President Obama recently proposed a 4.9 percent decrease in the U.S. Defense budget for 2013 and critics didn’t hesitate to denounce the proposal as a major threat to our national security. However, given our dismal economy, the benefits of defense budget cuts far outweigh the disadvantages.
Prudent decreases in the defense budget will hardly endanger our security. In 2011, U.S. defense spending accounted for 41 percent of the entire world’s defense expenditures. China, by comparison, made up a mere 8.2 percent, according to the Stockholm International Peace Research Institute. Even if we chose to slash the defense budget to a quarter of its current size, we would still have the most well-funded military in the world.
Reducing the bloated budget would provide us with billions of dollars to spend toward deprived domestic programs, such as education. In 2011, the federal government spent 20 percent of its revenues on defense programs, but only 2 percent on education, according to the Center on Budget and Policy Priorities. The low education funding only helped test scores fall further behind, student loan debt soar and college tuition prices rise.
It is true that the defense industry creates jobs, but evidence shows that allocating funds toward other sectors like education can create far more.

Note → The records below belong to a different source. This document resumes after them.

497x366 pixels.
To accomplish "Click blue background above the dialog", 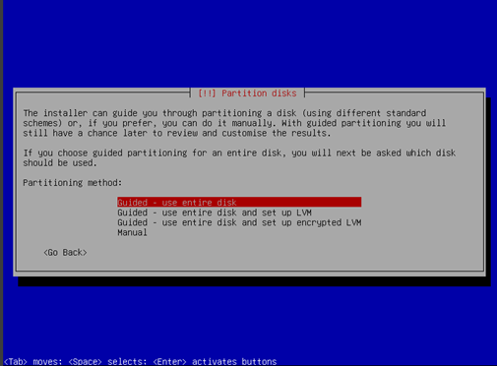I will [249, 42].
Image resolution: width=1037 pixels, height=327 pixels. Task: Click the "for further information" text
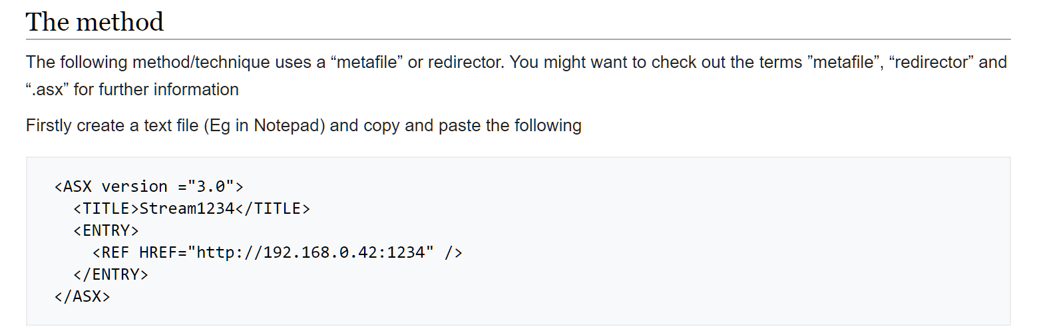(156, 89)
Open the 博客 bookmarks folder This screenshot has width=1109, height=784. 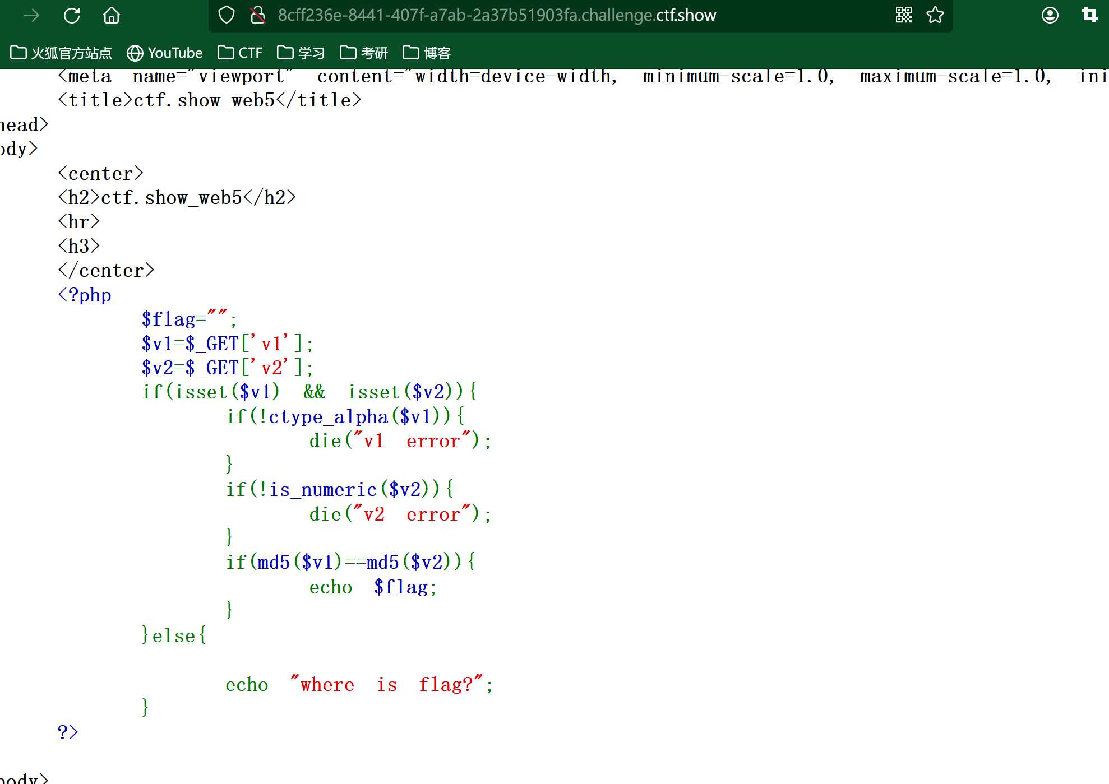coord(427,53)
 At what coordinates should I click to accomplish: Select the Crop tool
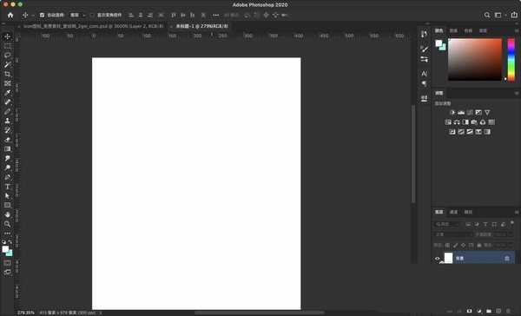(x=7, y=74)
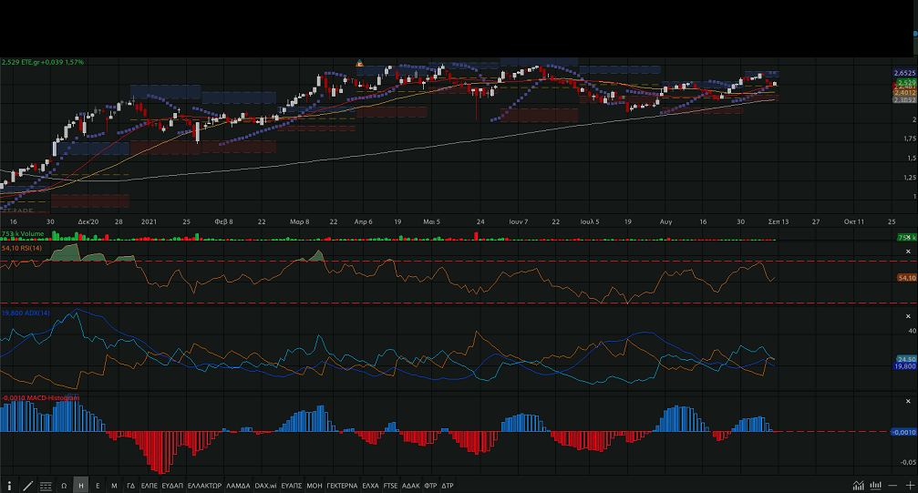Zoom in with the plus icon

(910, 486)
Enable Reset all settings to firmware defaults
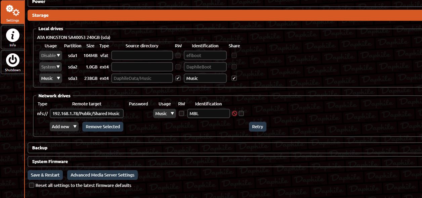This screenshot has height=198, width=422. (32, 185)
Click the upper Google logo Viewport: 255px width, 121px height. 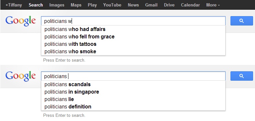(20, 21)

According to a 2011 study conducted by the University of Massachusetts’ Political Economy Research Institute, spending $1 billion on educational services would create an average of 26,700 jobs, whereas the same amount spent on defense creates only 11,200 jobs.
If Obama wins the 2012 election, his suggested 4.9 percent decrease in defense spending may not be enough. Over time, his current proposal would cause the defense budget to slowly increase to previous levels. If Republican presidential candidate Mitt Romney wins the election, on the other hand, the defense budget would increase nearly $100 billion in 2013 and add $2.1 trillion in additional spending over the next decade, according to an analysis done for CNN Money by the Center for a New American Security. Romney proposes to link the Pentagon’s defense budget to the country’s Gross Domestic Product, which means if the economy falls, defense spending does too.
Hopefully voters will take the candidates’ proposed defense budgets into consideration when choosing the next American president. Either way, Congress needs to devise a sensible plan that reduces budget spending, provides extra funds and allocates them to vital services that are currently lacking in financial support.